→ **Task instructions**
Pictures aside, reproduce exactly and only the lines from the one containing "Where should I" through the end of the records.

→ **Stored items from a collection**
---*---
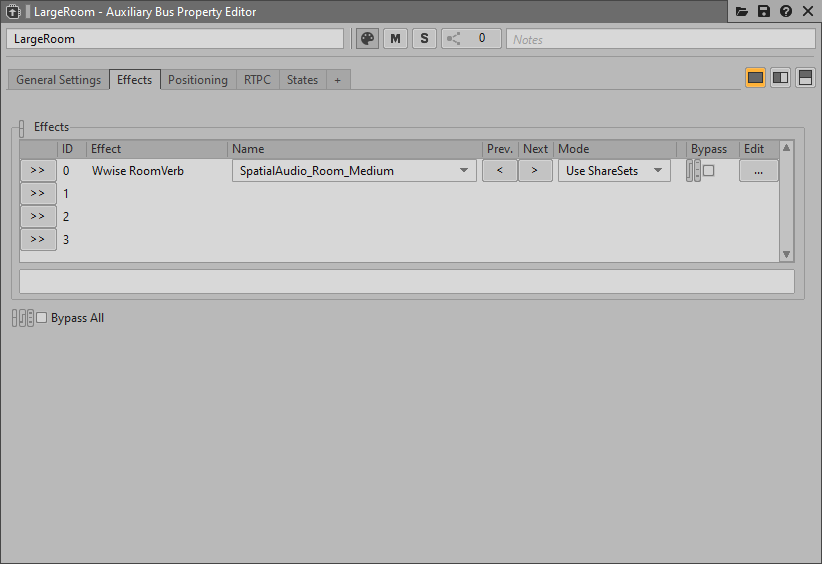Enable Bypass checkbox for Wwise RoomVerb
822x564 pixels.
(709, 171)
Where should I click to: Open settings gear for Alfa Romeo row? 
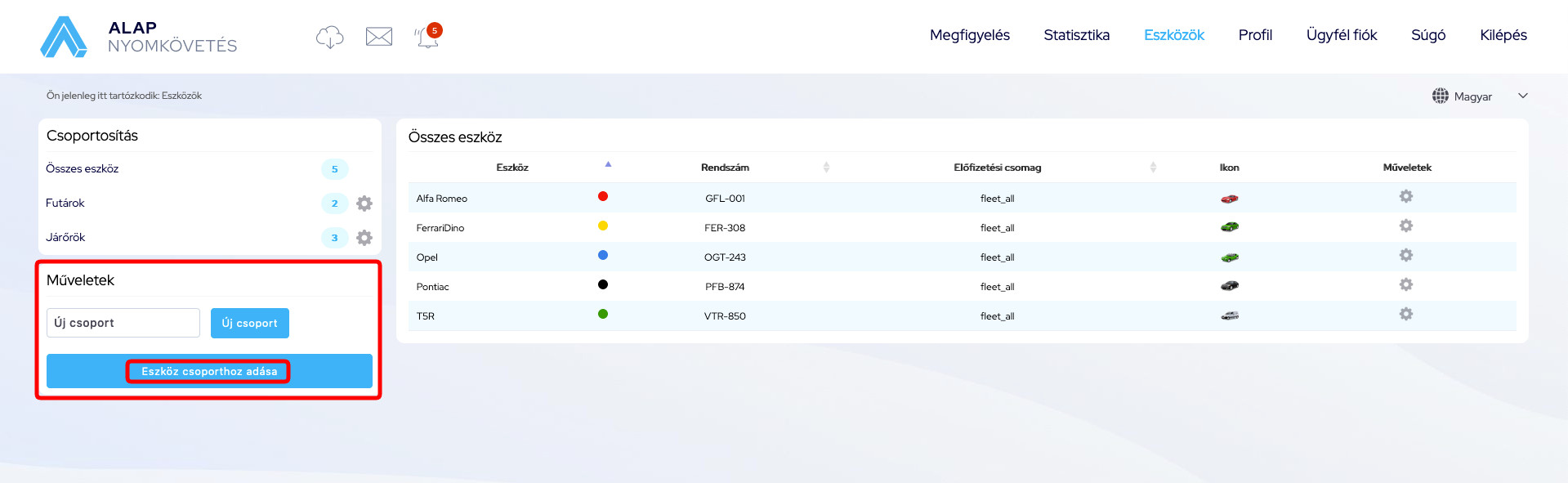point(1406,196)
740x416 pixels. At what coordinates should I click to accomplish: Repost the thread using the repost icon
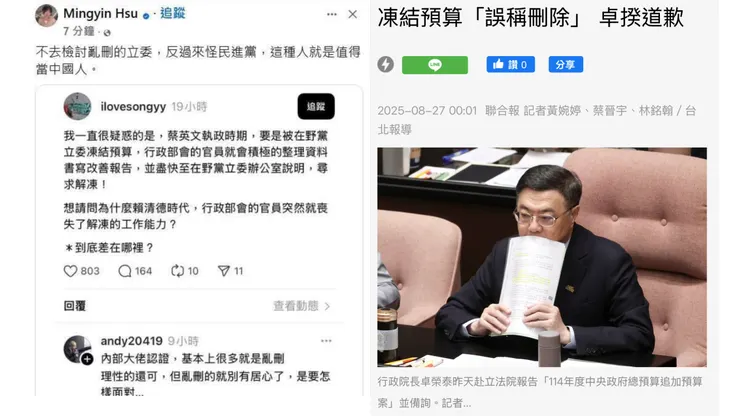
---*---
→ **Answer to the problem**
Where should I click to: Open settings gear for Alfa Romeo row? 
point(1406,196)
740x416 pixels. At what coordinates should I click to accomplish: Repost the thread using the repost icon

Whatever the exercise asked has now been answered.